_Description of the task_: Copy the items word for word, starting at the line that contains "Screen dimensions: 544x399" and ending with the last line of the items.
____________________
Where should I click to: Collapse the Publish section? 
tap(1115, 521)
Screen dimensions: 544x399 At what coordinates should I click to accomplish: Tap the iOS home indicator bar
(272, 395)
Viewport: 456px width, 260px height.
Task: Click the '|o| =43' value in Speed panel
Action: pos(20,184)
____________________
_Solution_:
Screen dimensions: 544x399 At what coordinates should I click to accomplish: Tap the iOS home indicator bar
(272, 395)
Viewport: 456px width, 260px height.
Task: Click the '|o| =43' value in Speed panel
Action: pos(20,184)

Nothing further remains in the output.